China’s state-owned Sinopec (中石化) plans to buy ConocoPhillips’ stake in the huge Syncrude project in Canada’s oil sands for US$4.65 billion, marking one of the country’s largest investments ever in North America.
ConocoPhillips, the US-based oil major, said on Monday it would sell its 9.03 percent interest in the Syncrude Canada Ltd project to China’s top refiner in a deal set to close in the third quarter.
The acquisition is not the first investment by a Chinese company in Canada’s oil sands, but it is the largest.
It underlines a resurgence in interest in the vast but difficult-to-extract energy resource located in the province of Alberta.
Investment in the oil sands has jumped since crude prices shot past US$80 a barrel with the global economic recovery gaining traction.
China has spent billions of dollars acquiring energy and mining assets around the world to help feed its fast-growing economy.
The deal differs from other Chinese oil sands acquisitions, which involved early-stage projects, FirstEnergy Capital Corp analyst Mike Dunn said. Syncrude, the largest project in the oil sands, has operated since 1978 and can now pump out 350,000 barrels a day, roughly 13 percent of Canada’s overall oil output.

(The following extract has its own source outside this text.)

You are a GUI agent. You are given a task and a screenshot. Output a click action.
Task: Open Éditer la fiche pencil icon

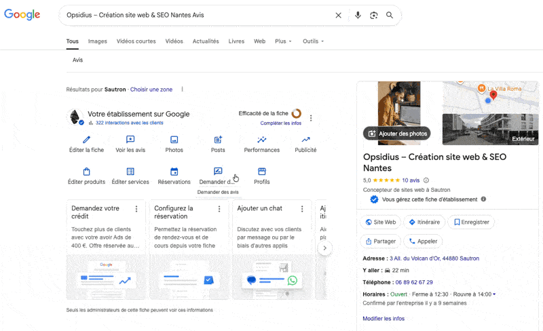(86, 140)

For ConocoPhillips, the deal is part of a two-year, US$10 billion disposition program. When it first said it was putting the stake on the block in October, analysts pegged the value at between US$3.6 billion and US$4 billion.
After Monday’s announcement, ConocoPhillips shares climbed US$0.64, or 1 percent, to US$55.96 on the New York Stock Exchange.
“This deal goes a long way in helping them reach their US$10 billion asset-sale goal. It’s probably a bigger chunk than they had anticipated,” said Allen Good, analyst at Morningstar.
Sinopec already has an oil sands stake. In April last year, it bought an additional 10 percent interest in Total’s planned Northern Lights project for an undisclosed sum. Also last year, PetroChina (中石油) acquired a majority stake in leases held by Athabasca Oil Sands Corp for US$1.9 billion.
Sinopec’s latest deal requires approvals from the Canadian and Chinese governments.
Canada recently subjected deals involving foreign state-owned enterprises to more regulatory scrutiny, but has not rejected any oil sands transactions.
Asked about the deal during an event in Calgary, Canadian Finance Minister Jim Flaherty simply said that large investments must meet tests on whether they are in the national interest.
“There are a couple of standards that have to be met and I’m sure the process will be followed,” he told reporters.
Analysts said they do not see regulators blocking the deal, especially with Sinopec buying a minority stake in Syncrude.
“We’ve already seen a number of oil sands transactions that have been applauded by both the Alberta and federal governments, and there’s basically a green light given to foreign entities,” said Phil Skolnick, an analyst with Genuity Capital Markets.